Dengan merivisi APBN, menurut­nya, pemerintah telah memberikan kepastian kepada investor bahwa ambisi pemerintah untuk mengebut pembangunan infrastruktur bisa di­penuhi tahun ini. “Saya melihat su­dah ada langkah dari Kementerian Keuangan untuk mengatasi masalah pembiayaan anggaran tahun ini, su­dah ada inisiatif untuk mengkoreksi APBN tahun ini,” katanya.

Ben Bingham mengatakan den­gan revisi APBN lebih cepat, ada kepastian bagi pemerintah untuk menyesuaikan alokasi anggaran khu­susnya dalam membiayai pemban­gunan infrastruktur. Pasalnya, ang­garan pembangunan infrastruktur merupakan salah satu andalan Indo­nesia dalam menghadapi tantangan berat perlambatan ekonomi global tahun ini.

“Ada beberapa langkah yang bisa ditempuh Indonesia untuk mengha­dapi guncangan ekonomi tahun ini salah satunya melalui fleksibilitas fis­kal seperti revisi APBN. Kami melihat perlu ada penyesuaian (APBN) lebih cepat untuk memberikan kepastian terhadap keberlanjutan pembangu­nan infrastruktur,” ujarnya.

Salah satu pos yang perlu men­galami koreksi, menurut Ben adalah target penerimaan negara. Menu­rutnya, tahun ini pemerintah harus mempertimbangkan kembali imple­mentasi pengukuran penerimaan negara. Pemerintah diharapkan mampu memanfaatkan momentum perubahan Undang-Undang Pajak Pertambahan Nilai (PPN), Pajak Penghasilan (PPh) maupun pen­gampunan pajak (tax amnesty) un­tuk membuat ukuran baru dalam target penerimaan negara. “Banyak hal yang masih bisa dilakukan un­tuk ekstensifikasi pajak. Pengenaan pajak untuk barang-barang seperti bahan bakar, kendaraan pribadi dan tembakau masih ada peluang untuk dioptimalkan,” katanya.

Pangkas Belanja

Selain itu, IMF juga menyarank­an adanya pemangkasan anggaran belanja tahun ini. Khususnya pemo­tongan anggaran belanja untuk sektor-sektor yang non prioritas. Dengan antisipasi yang lebih awal ini, pemerintah tidak perlu lagi pus­ing memutar otak untuk menambal target penerimaan pada saat akhir tahun.
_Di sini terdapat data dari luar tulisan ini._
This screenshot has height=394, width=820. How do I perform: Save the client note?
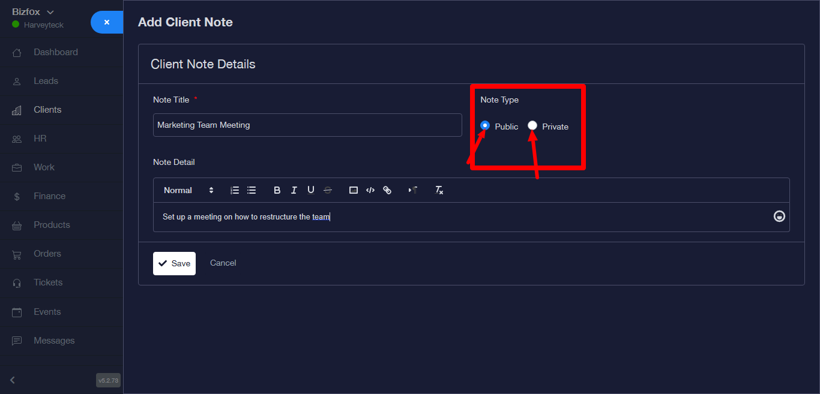tap(174, 263)
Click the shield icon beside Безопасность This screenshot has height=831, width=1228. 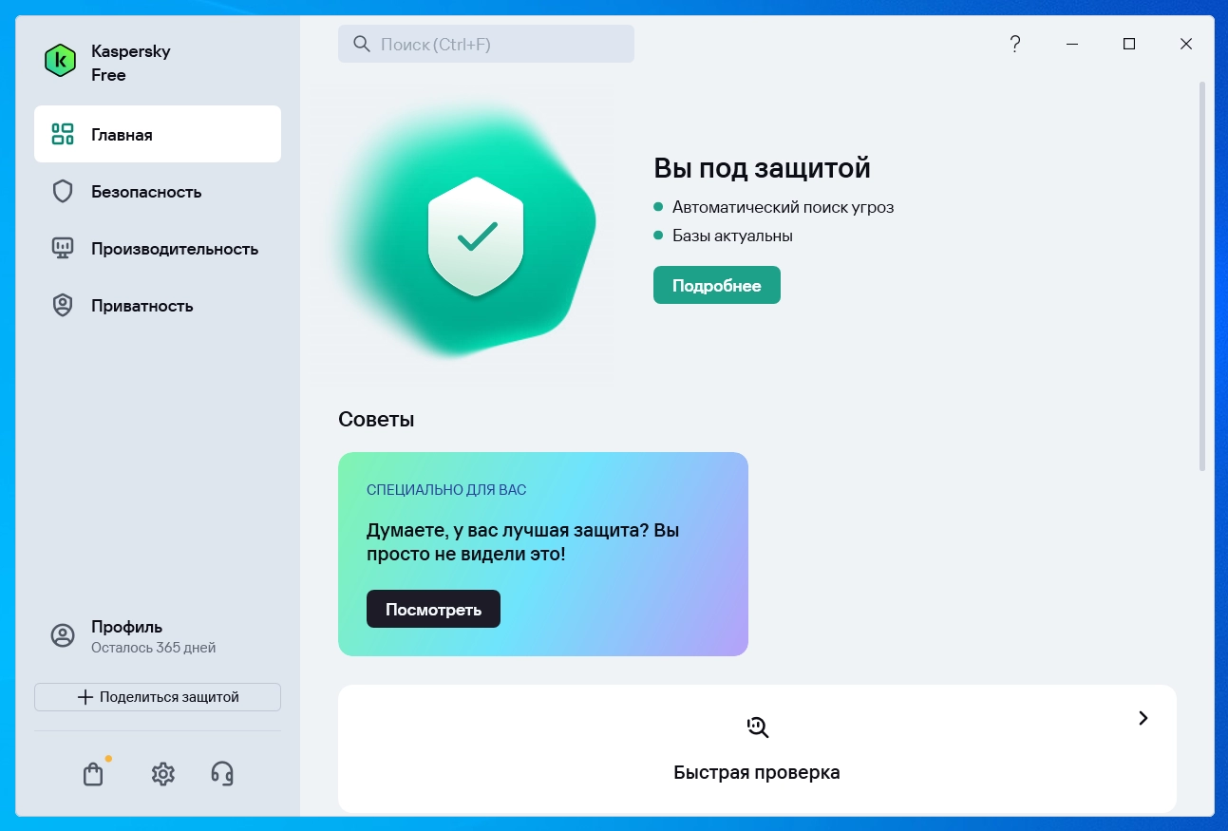[x=63, y=192]
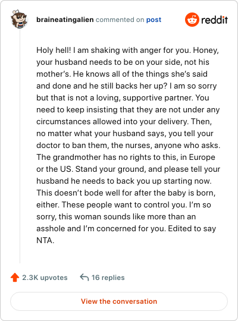
Task: Click the "commented on" gray text
Action: coord(120,20)
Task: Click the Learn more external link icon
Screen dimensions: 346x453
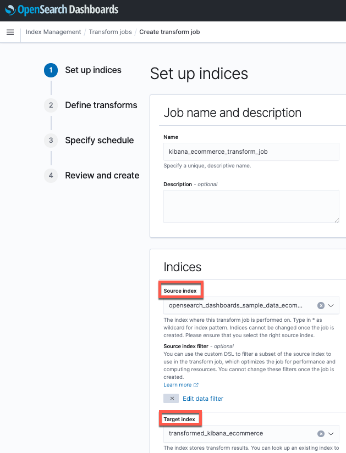Action: pos(196,385)

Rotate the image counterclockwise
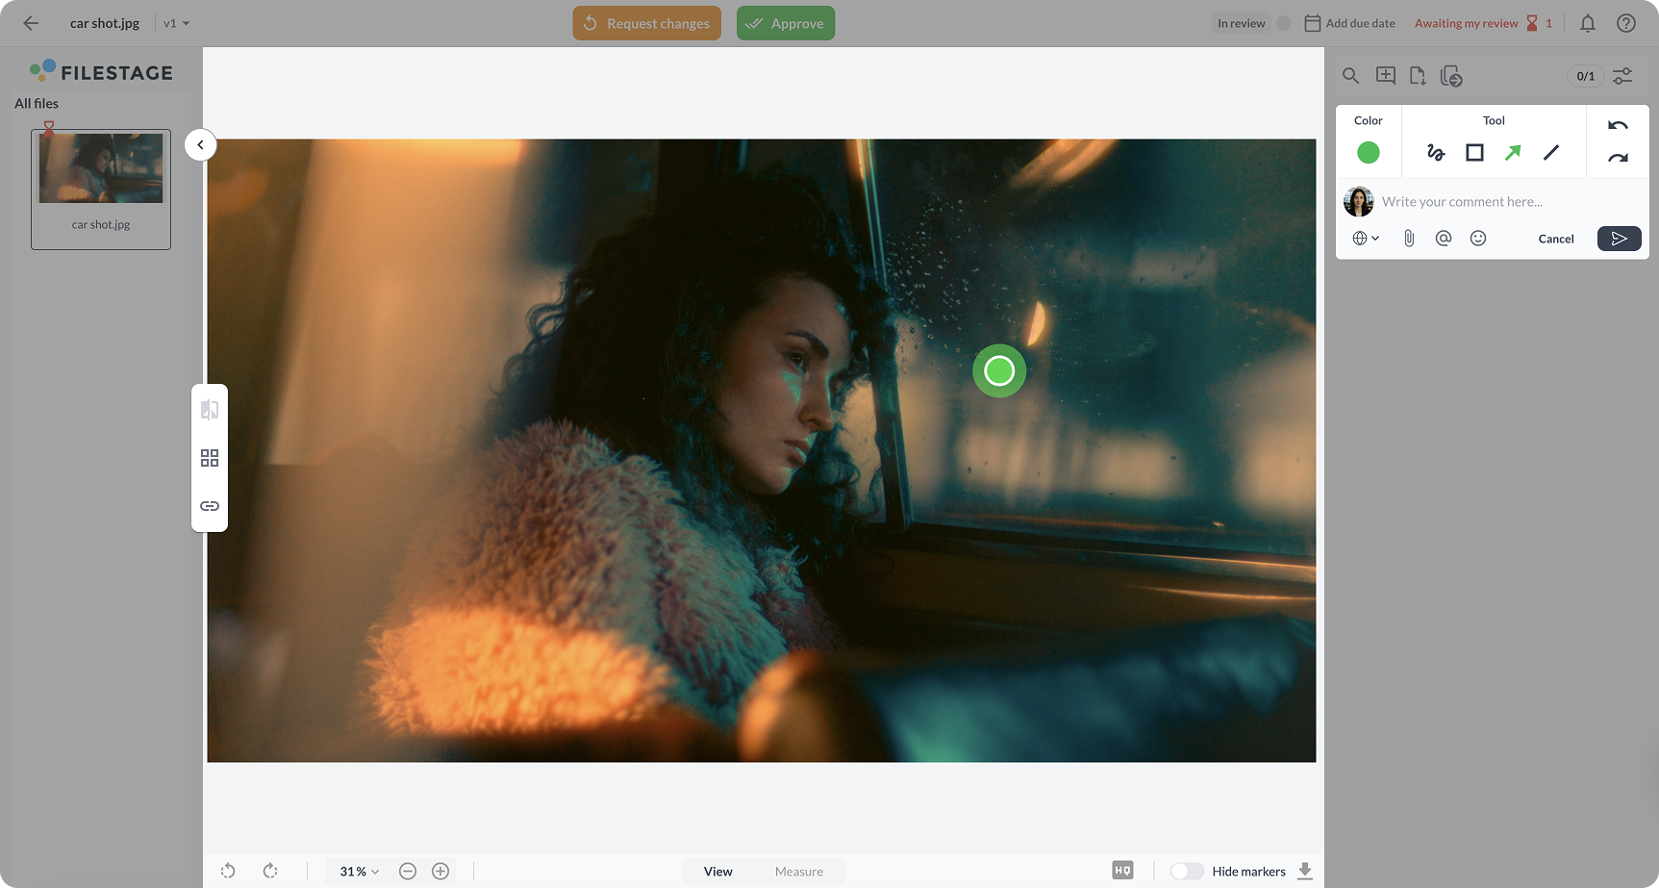228,871
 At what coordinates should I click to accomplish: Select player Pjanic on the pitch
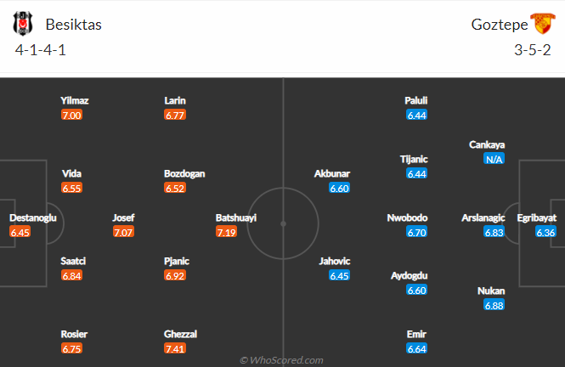click(x=176, y=261)
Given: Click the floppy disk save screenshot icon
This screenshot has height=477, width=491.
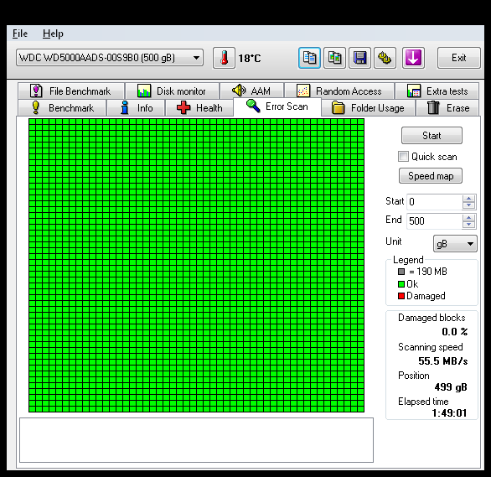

Tahun ini IMF memproyeksi per­tumbuhan ekonomi Indonesia hanya akan mencapai 4,9 persen, lebih tinggi dari rata-rata total pertumbu­han ekonomi global yang mencapai 3,6 persen. Meski proyeksi tersebut dinilai pesimistis oleh pemerin­tah Indonesia, menurutnya, angka proyeksi tersebut lebih bagus jika dibandingkan proyeksi pertumbu­han negara-negara berkembang (emerging market) lainnya yang di­prediksi stagnan bahkan mundur. «Brazil, Rusia dan Afrika Selatan tahun jauh lebih lambat tahun ini, namun kami yakin Indonesia akan lebih baik dibandingkan mereka,» katanya.

BACA JUGA :  Menu Makan Malam dengan Udang Goreng Bawang Putih ala Restoran yang Gurih dan Harum

Pangkas Subsidi Energi

Pemerintah sebenarnya telah mengambil langkah. Sejumlah pos anggaran akan mengalami penye­suaian dalam Anggaran Pendapa­tan dan Belanja Negara Perubahan (APBNP) 2016.
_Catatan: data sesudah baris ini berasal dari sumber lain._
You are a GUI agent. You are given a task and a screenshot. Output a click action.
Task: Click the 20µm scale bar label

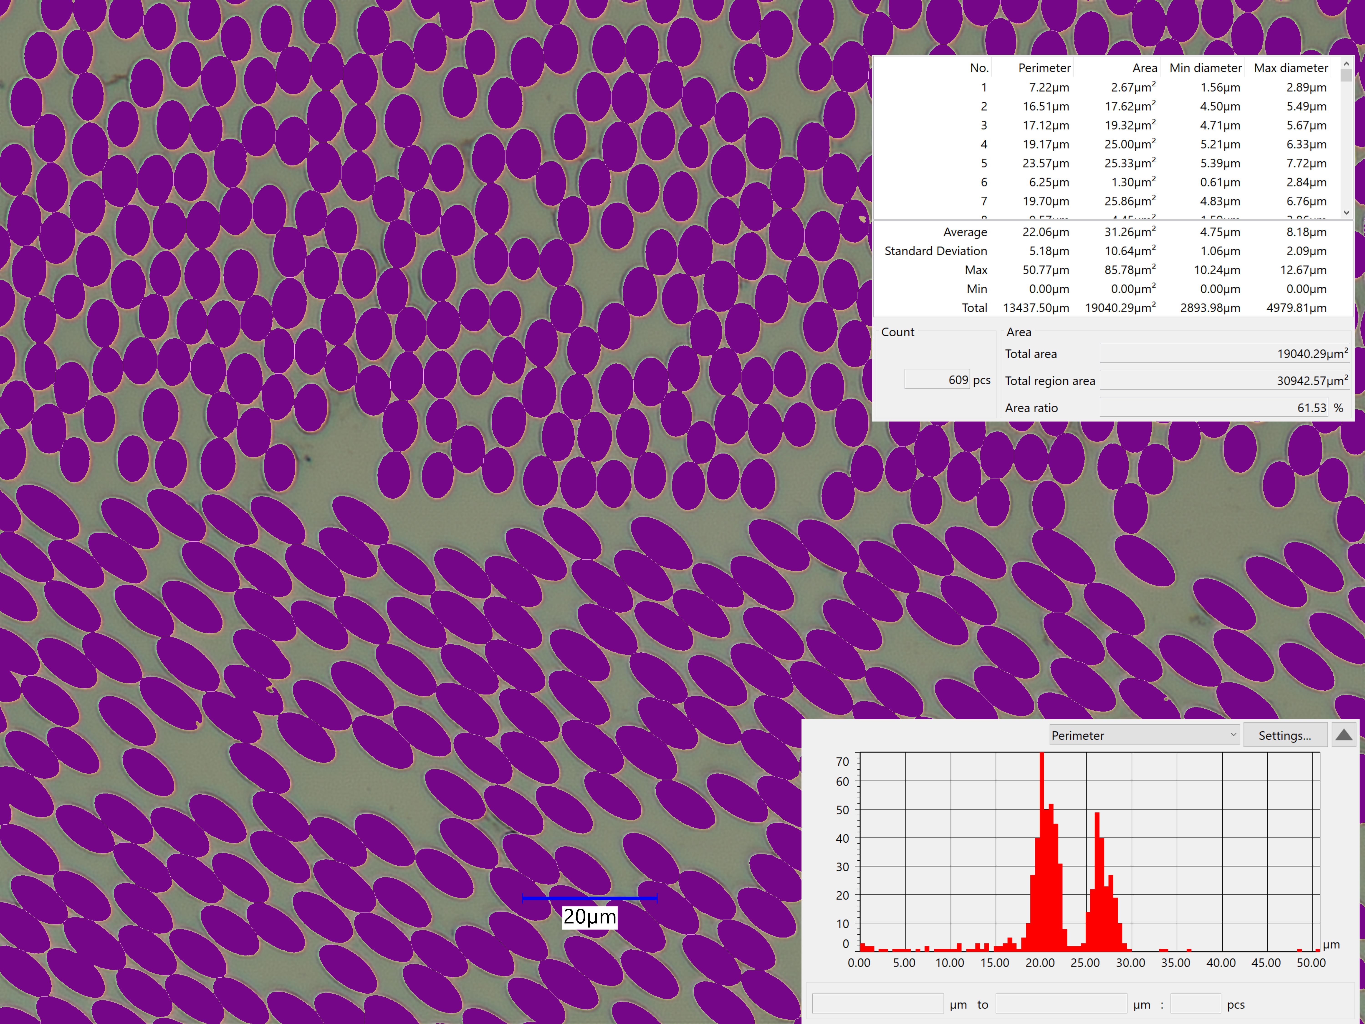pos(589,917)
Menteri Keuangan Bambang P.S. Brodjonegoro mengungkapkan, satu pos anggaran yang akan mengalami perubahan dalam APBNP 2016 ialah subsidi untuk sektor energi nasion­al. «Iya pasti ada perubahan. Seperti subsidi Elpiji (3 kilogram) itu pasti ada penurunan,» ujar Bambang, ke­marin.

Selain penjualan elpiji 3 kg, Bam­bang bilang sedianya pemerintah juga tengah menimbang penguran­gan subsidi untuk sejumlah pelang­gan listrik bergolongan 900 volt am­pere (va).
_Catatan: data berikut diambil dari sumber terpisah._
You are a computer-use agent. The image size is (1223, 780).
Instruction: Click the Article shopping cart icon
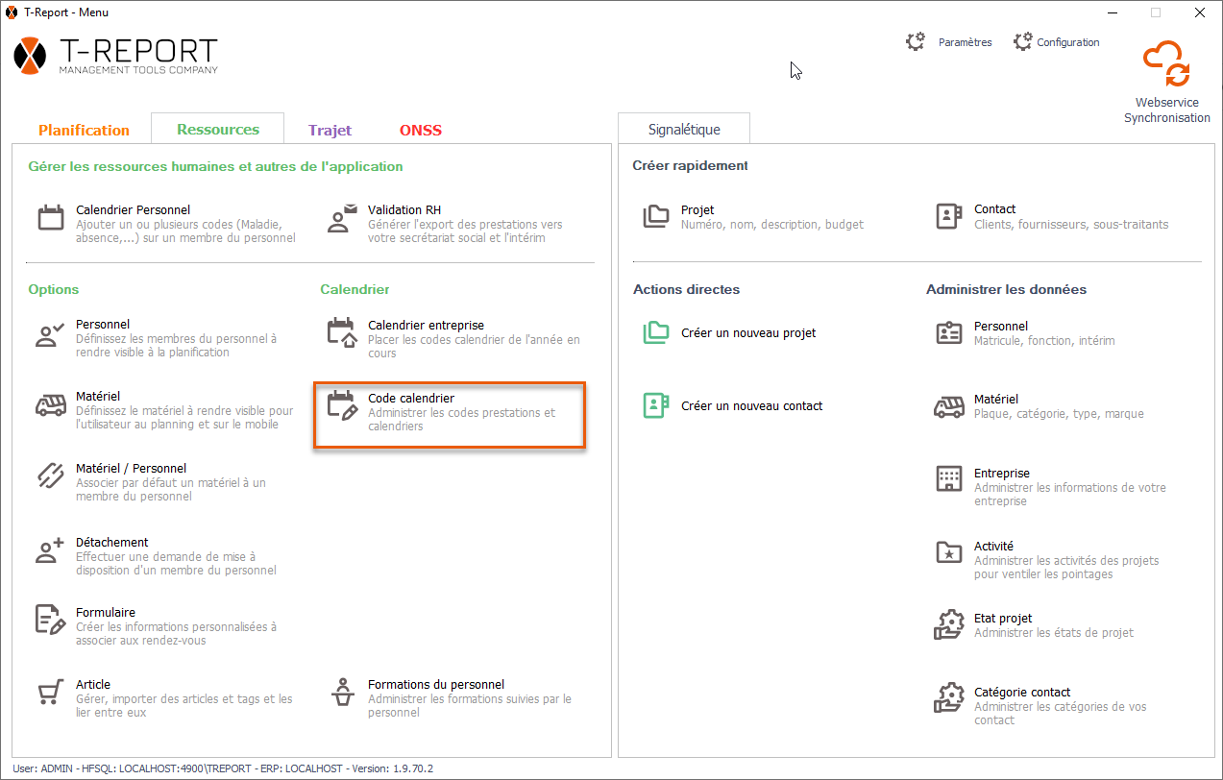pos(50,693)
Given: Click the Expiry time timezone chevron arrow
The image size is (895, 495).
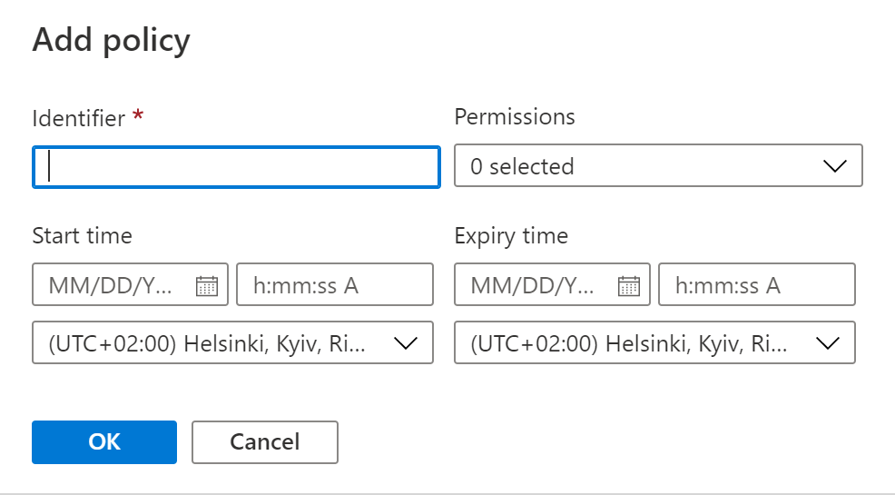Looking at the screenshot, I should 826,343.
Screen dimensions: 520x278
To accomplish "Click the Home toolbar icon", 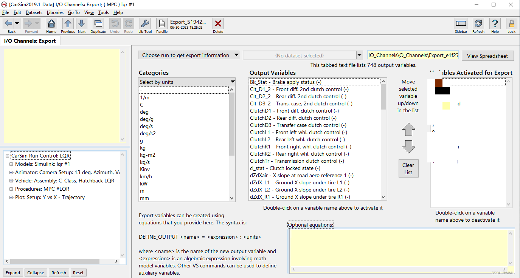I will (51, 24).
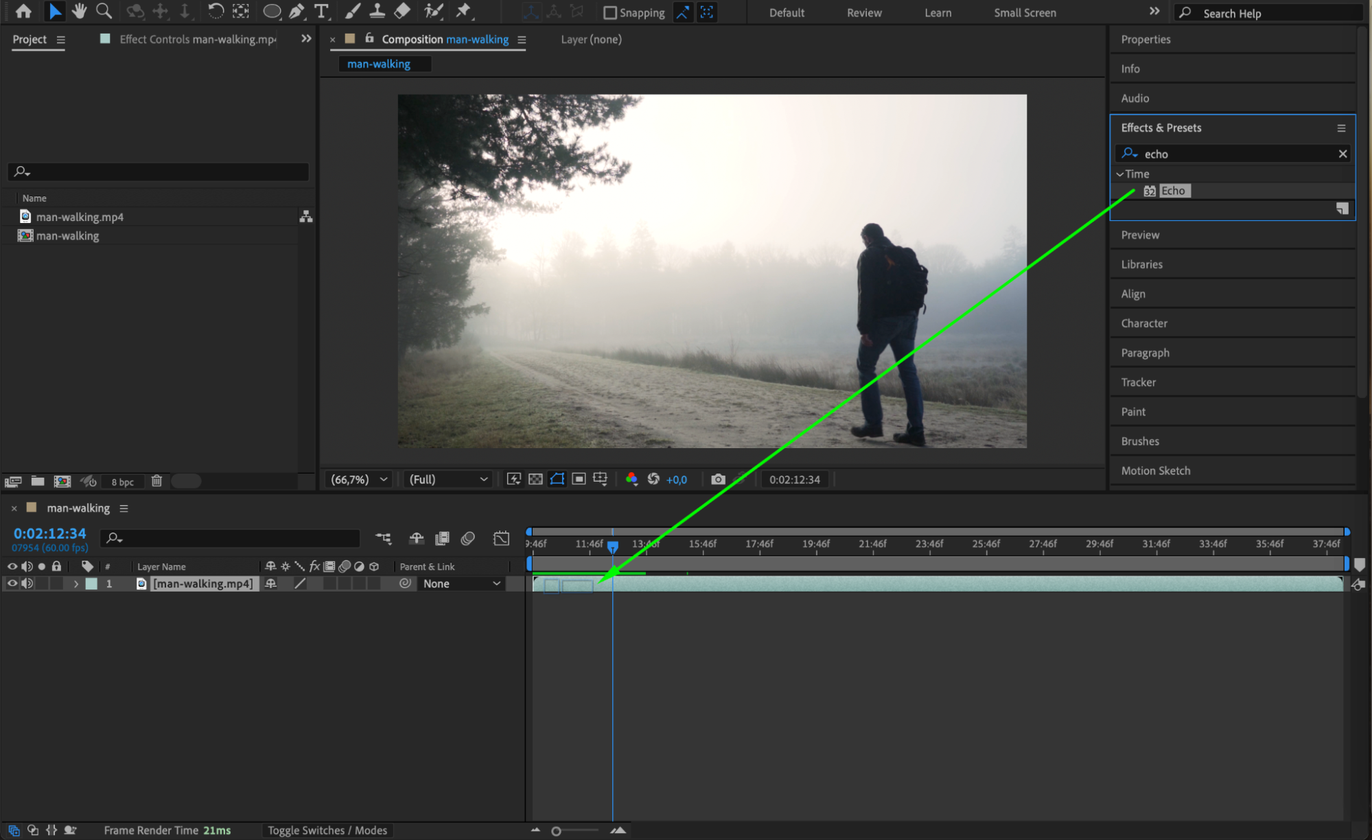Click Toggle Switches / Modes button

[x=327, y=830]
Pengurangan subsidi listrik send­iri didasarkan pada program pe­nyaringan pelanggan listrik miskin yang saat ini dilaksanakan oleh PT PLN (Persero) bersama Tim Nasi­onal Percepatan Penanggulangan Kemiskinan (TNP2K). “Kalau PLN (listrik) ya tergantung kapan yang ke­las 900 itu di-adjustment. Nanti kita lihat,” imbuh Bambang.

Kurangi Subsidi Solar

Sebelumnya, menyusul pengum­pulan Dana Ketahanan Energi (DKE) Kementerian Energi dan Sumber Daya Mineral (ESDM) juga tengah mewacanakan pengurangan pem­berian subsidi terhadap bahan bakar minyak (BBM) jenis solar dalam pagu APBNP 2016.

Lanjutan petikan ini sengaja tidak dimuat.